Task objective
Nothing should appear in the answer except the lines below from the line containing "Viewport: 1148px width, 723px" through the line containing "Click the pink нежно-розовый word", copied exactly, with pictures left out.

Data shown
※ ※ ※
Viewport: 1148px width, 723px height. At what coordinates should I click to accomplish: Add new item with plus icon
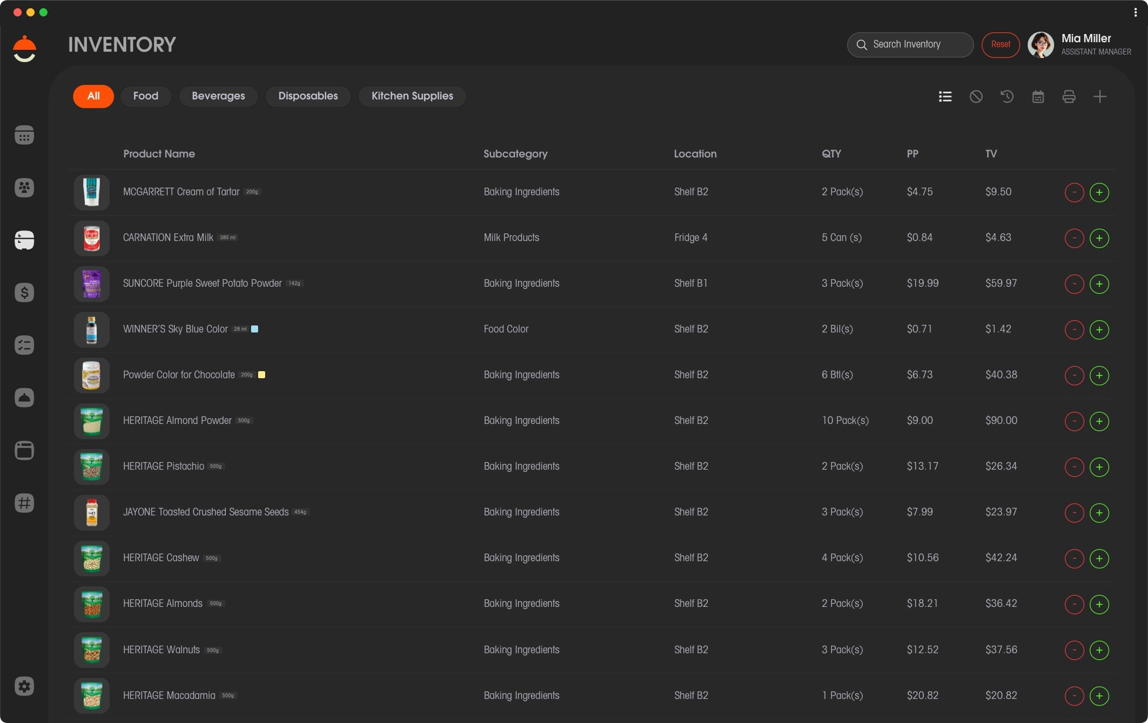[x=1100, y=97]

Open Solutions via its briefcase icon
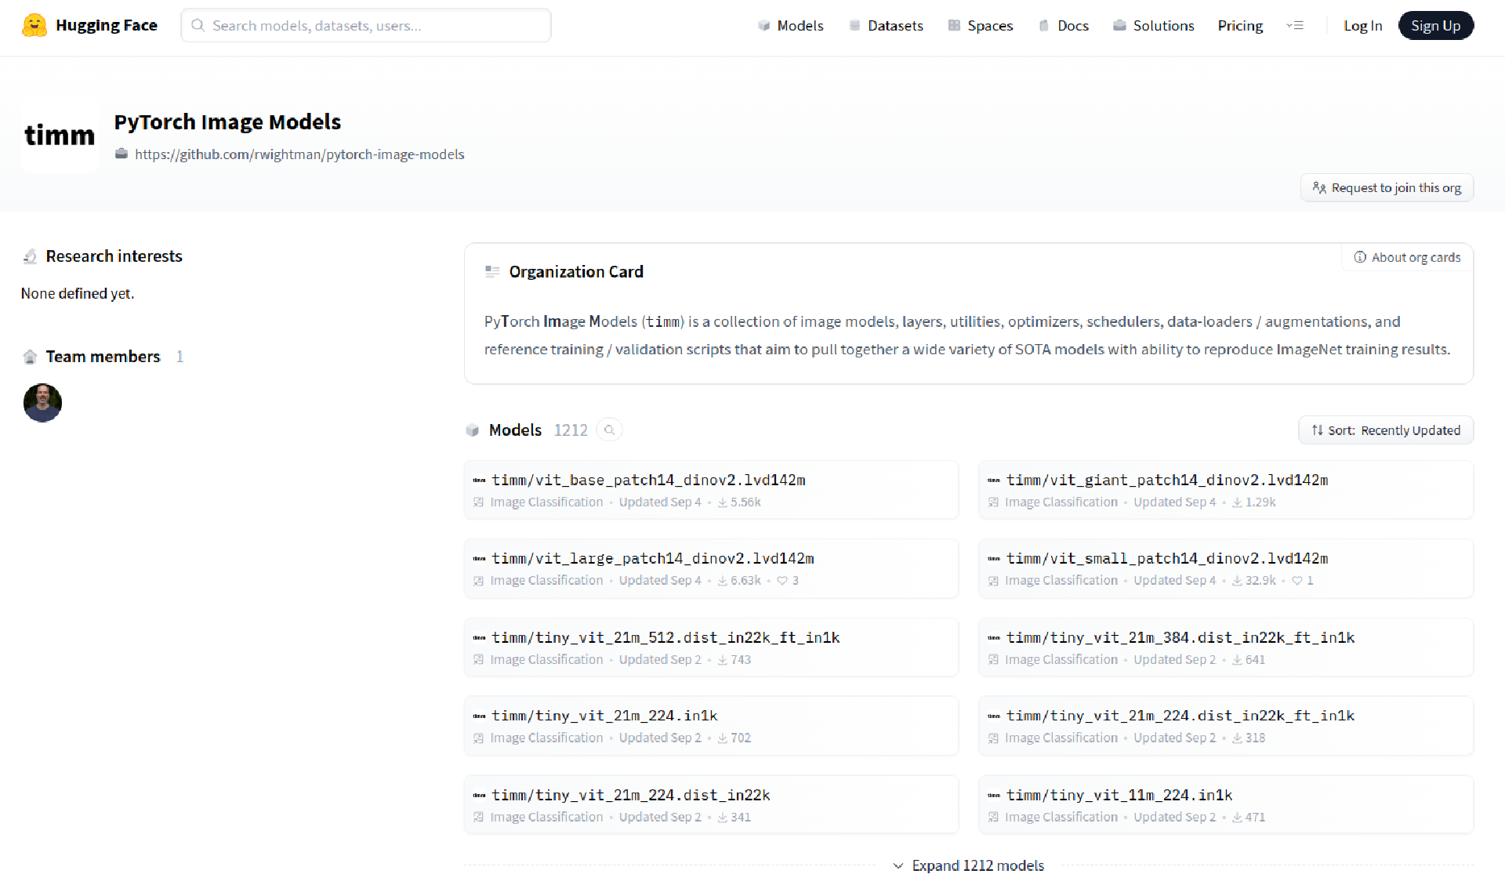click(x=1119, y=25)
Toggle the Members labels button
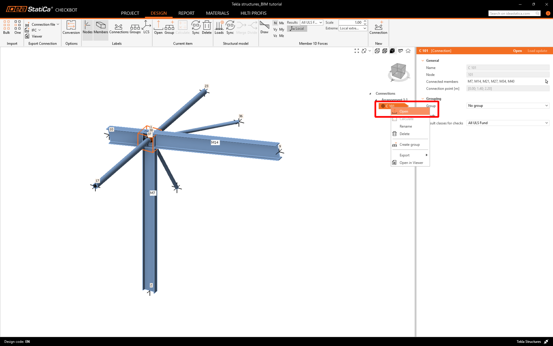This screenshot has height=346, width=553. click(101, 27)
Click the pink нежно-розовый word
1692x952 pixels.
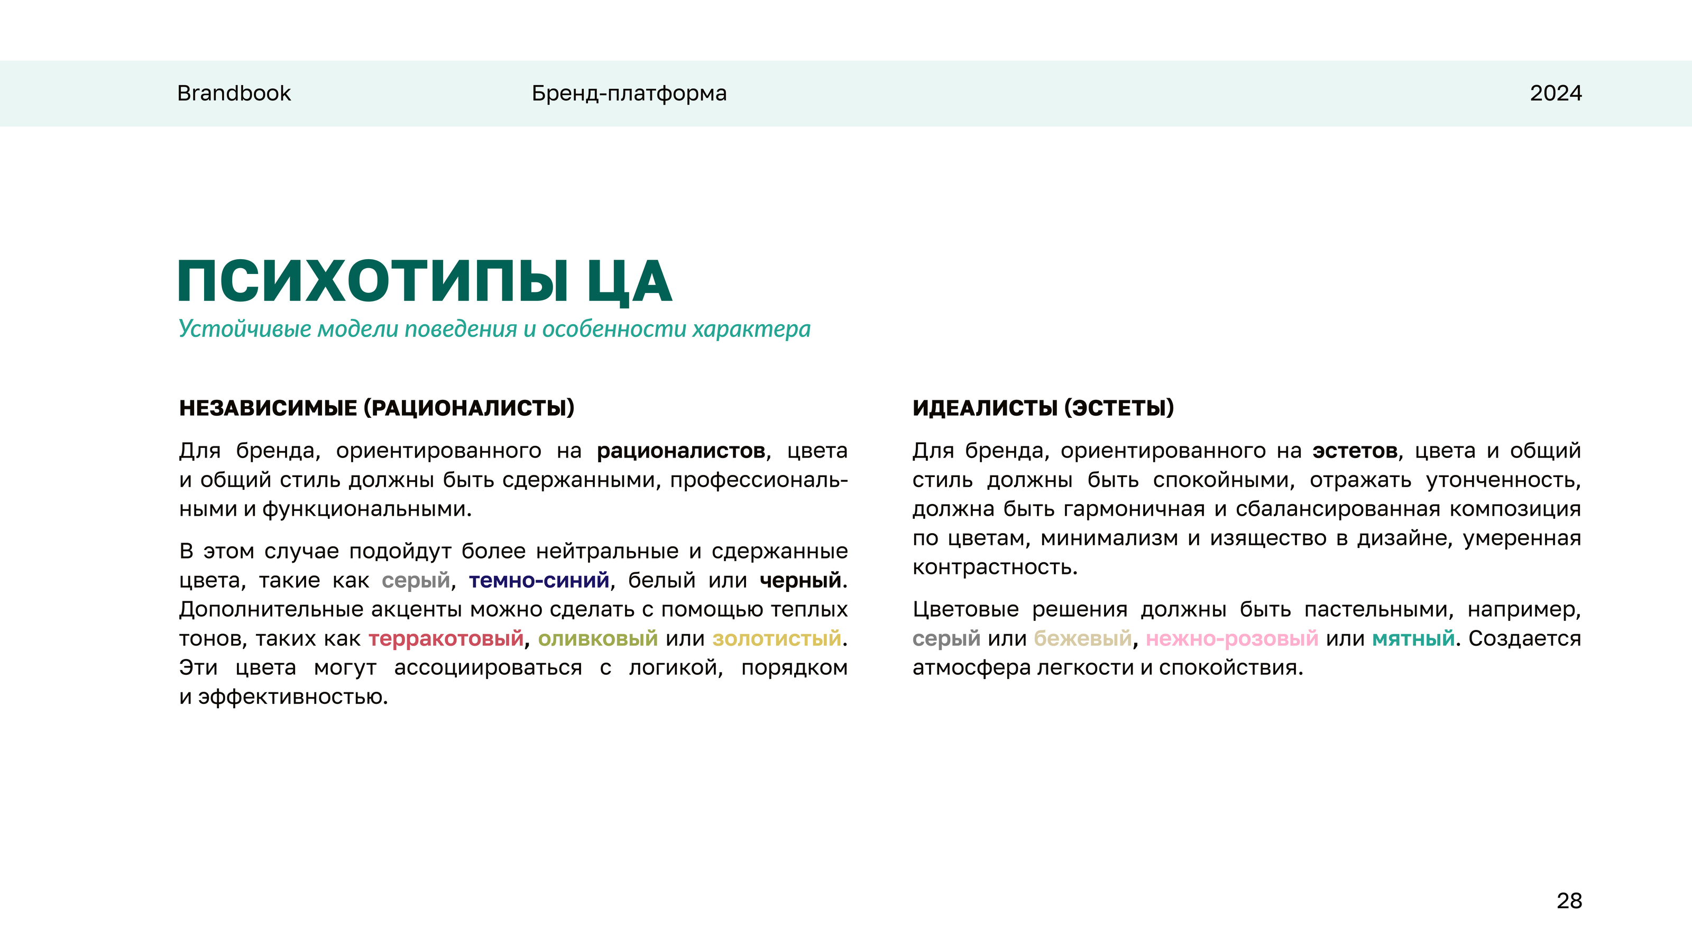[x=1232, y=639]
※ ※ ※
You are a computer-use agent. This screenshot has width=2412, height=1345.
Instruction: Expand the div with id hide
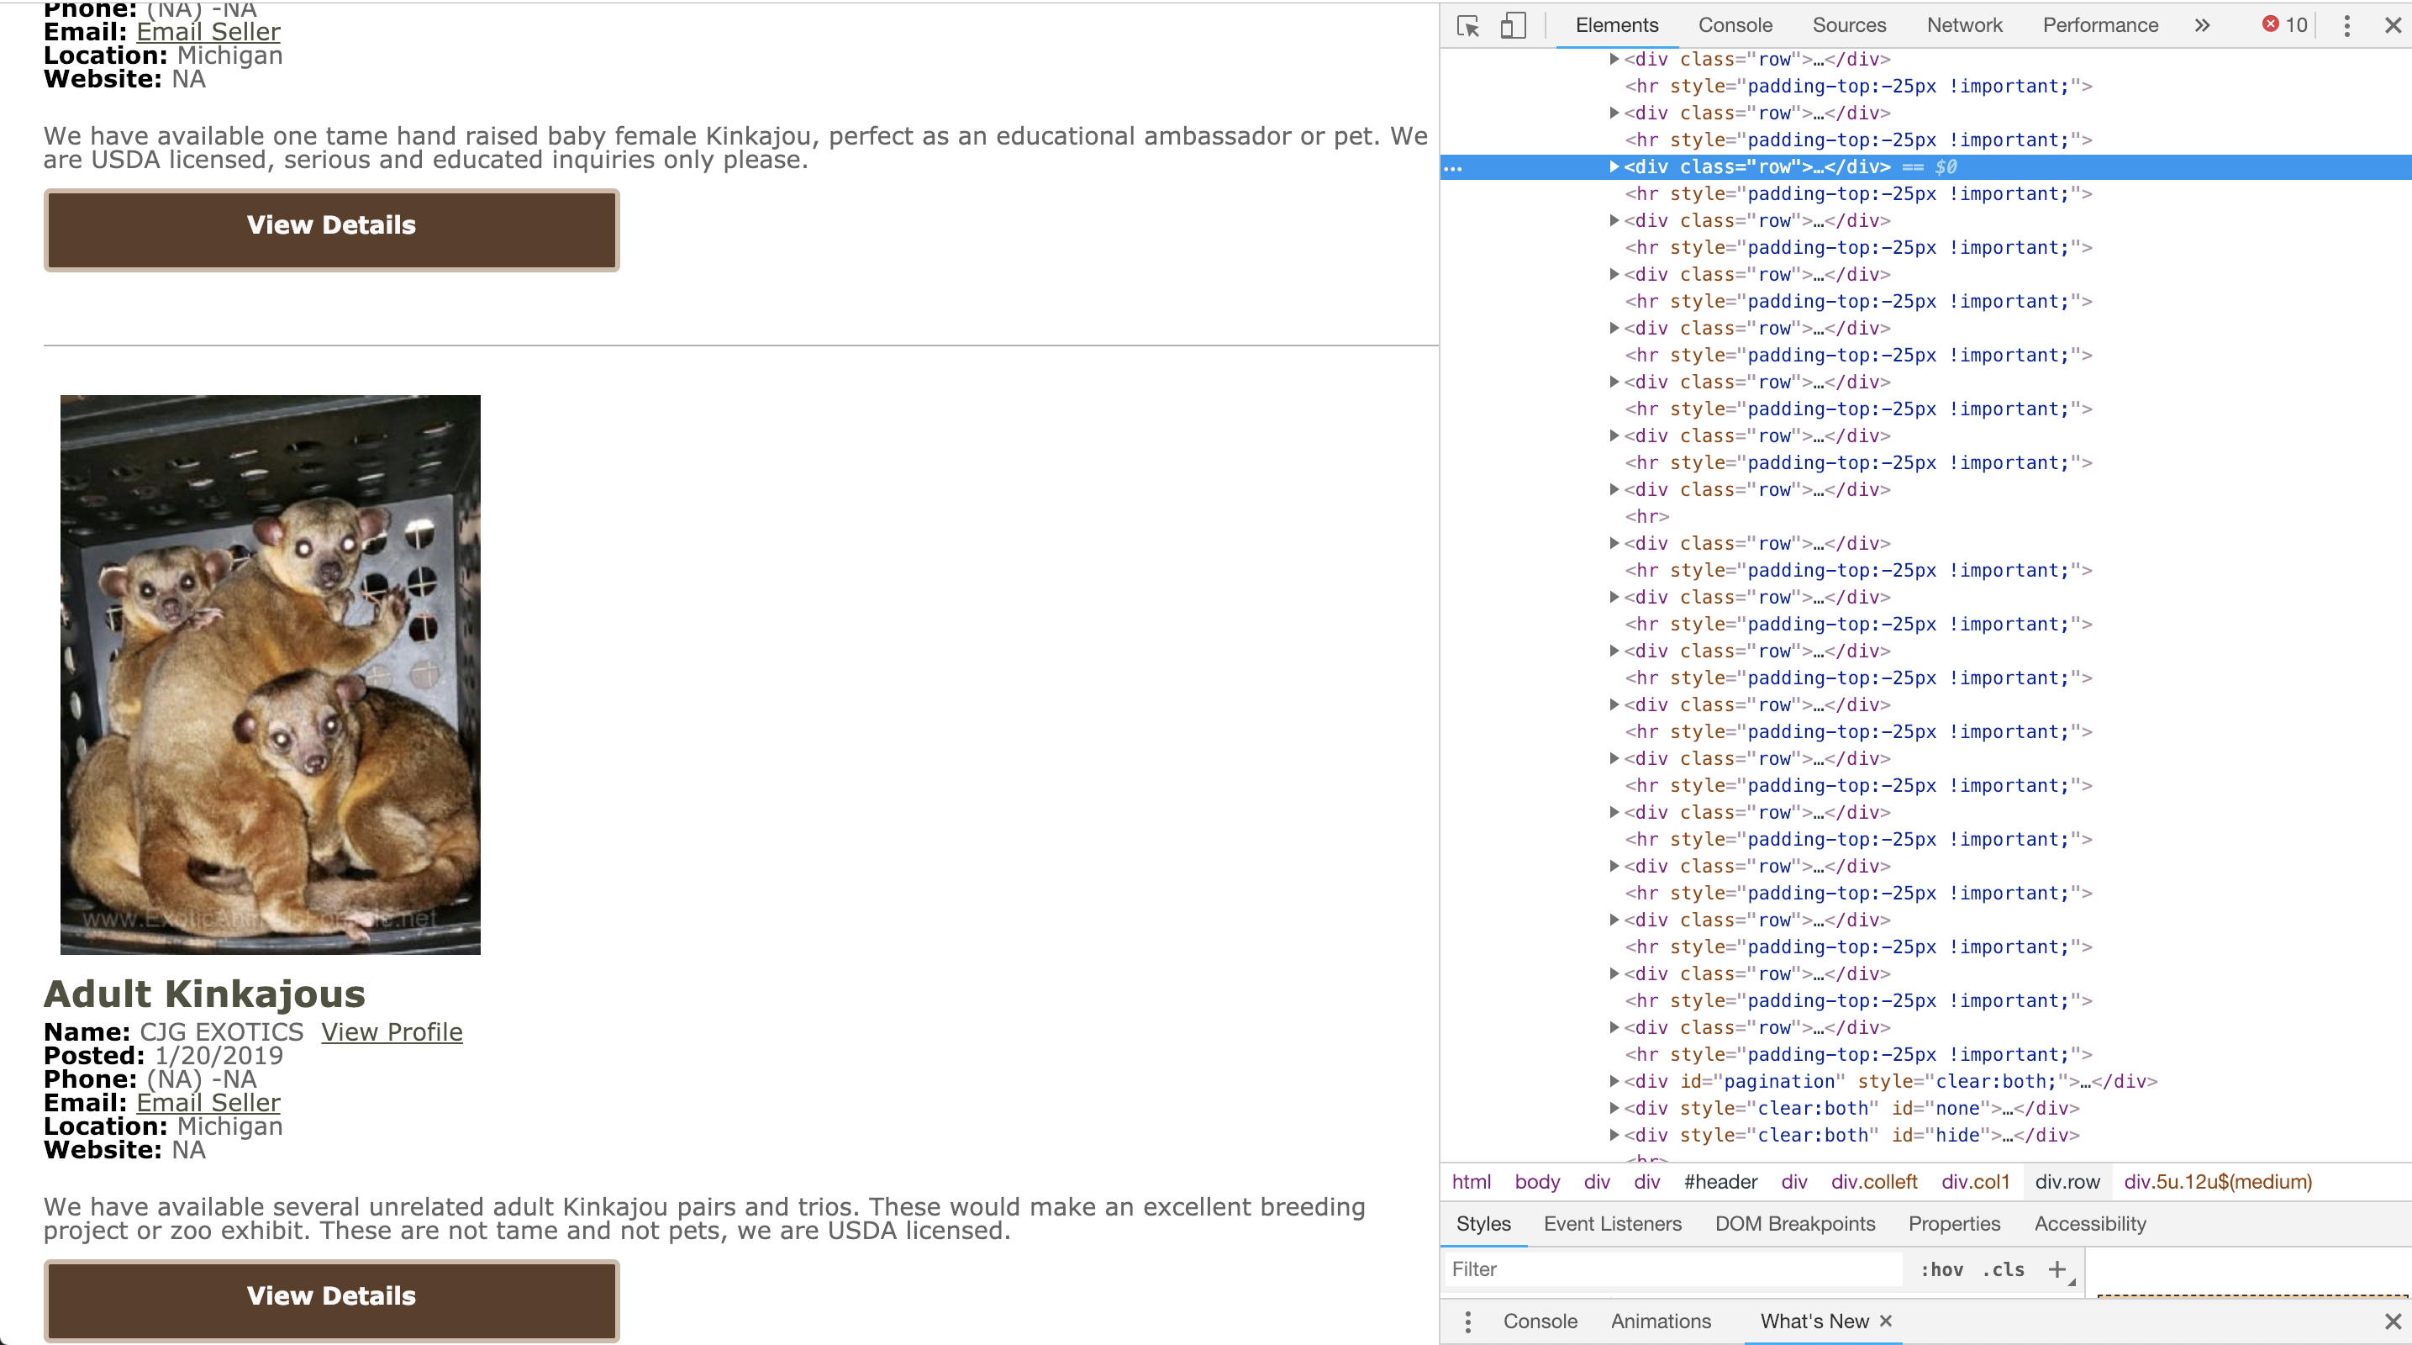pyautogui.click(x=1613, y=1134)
※ ※ ※
Answer below
Viewport: 1148px width, 723px height. At what coordinates should I click to accomplish: Add new item with plus icon
[x=1100, y=97]

Open Solutions via its briefcase icon
click(x=1119, y=25)
Toggle the Members labels button
This screenshot has height=346, width=553. click(101, 27)
Click the pink нежно-розовый word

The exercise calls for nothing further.